Bu Blogda Ara

19 Temmuz 2018 Perşembe

Çadırın Işığı - Bekir AYGÜL

Orta Asya'dan Anadolu'ya esen Yörük Rüzgarı alt başlığı ile yayınlanan kıymetli arkadaşım, meslektaşım, on parmağında on marifet olan Bekir Aygül'ün Çadırın Işığı adlı kitabını hediye ettiği eşimden ödünç alarak okudum, aklımda kalanları yazdım.

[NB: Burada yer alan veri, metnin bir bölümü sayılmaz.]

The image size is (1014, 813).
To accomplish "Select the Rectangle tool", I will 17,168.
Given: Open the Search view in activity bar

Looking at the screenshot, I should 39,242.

Kitap, yörük kültürünü güzel bir roman eşliğinde dramatize ediyor. Dramatize demekle doğru kelimeyi mi kullandım bilemiyorum ama güzel bir roman içeriğinde yörüklerin yaşam tarzı, doğumları, kız isteme, evlilik ve düğün törenleri, cenaze adetleri, sofra adapları, yeme içme alışkanlıkları, yörük mutfağı,bilmeceleri, oyunları, tekerlemeleri, tarla işleri, hayvan bakımları, kahramanlıkları, cenkleri, kısaca hayatlarının her anı, Selçuklu döneminin tarihi olayları ışığında çok güzel anlatılmış. Yörük obasında geçen olaylar ve yöreye ait betimlemeler Yaşar Kemal romanları tadında tasvir edilmiş. Yörük çadırlarının özellikleri, yörük delikanlılarının ve kızlarının kıyafetleri en ince ayrıntısına kadar çok güzel anlatılmış. Yerel dillerden de konu içinde gerekli yerlerde kullanılarak örnekler verilerek, kitabın sonuna da kitapta kullanılan sözcükler ve anlamlarının yazılması çok yerinde olmuş. Bazı unuttuğumuz kelimeleri yazarın sayesinde hatırlamış olduk böylece.     

Kaynakçada da belirtildiği gibi çok detaylı ve etraflıca, yerel kaynaklardan, ilk ağızdan yapılan araştırmalar sonucu meydana getirilen bu eser için Sayın Bekir Aygül'e çok teşekkür ediyorum. Yüreğine, emeğine sağlık.

Kitaptan bazı alıntılarım ise şöyle:

"Yörük çadırları keçeden veya kıl çadırdan yapılır ve çok özelliklidir. Rastgele elde edilmez. Karakeçilerin kılının kırkılması, taranması, eğrilmesi, dokunması ve yine kıldan yapılan iplerle dikilmesi sonucunda elde edilir."

"Çadırların direk sayısı sahibinin zenginliğine göre artar."

"Yörük erkekleri, giydiği elbiselerinde rahat etmeyi sever. Hem yakışmalı hem de güven vermelidir. Ata, eşeğe rahat binmelidir. Sevmediği giysiyi giydiremezsiniz ona. İçindeki yiğitlik ve kahramanlık duygularına hitap etmiyorsa, o giysiyi giymez bir daha. Desenlerle süslenmiş giysisi içinde düşmanlarına korkular saçmalı, heybetiyle görenleri dehşete düşürmelidir. Yiğitlik ve mertlik dış görünüşte değil, insanın özünde olması gerekirse de yine ona yardım etmeli giysileri. Dostları sevindirmeli, sevdiceğini gururlandırmalıdır giysileri.

"Kavurmanın Yörüklerde ayrı  bir yeri vardır. Yörük kavurmasının tadı başka olur. Kavurmayı kocaman sacda pişirip, üzerine yoğurdu serğiştirip, ortasına üzüm pekmezini döktün mü insanı kudurtur. Karşısında ne cavır dayanır ne canavar.

"Varacağın oğlanın önce anasına babasına, dedesine daha sonra da amcalarına ve dayılarına bakacaksın. At olacak tay yürüyüşünden belli olur."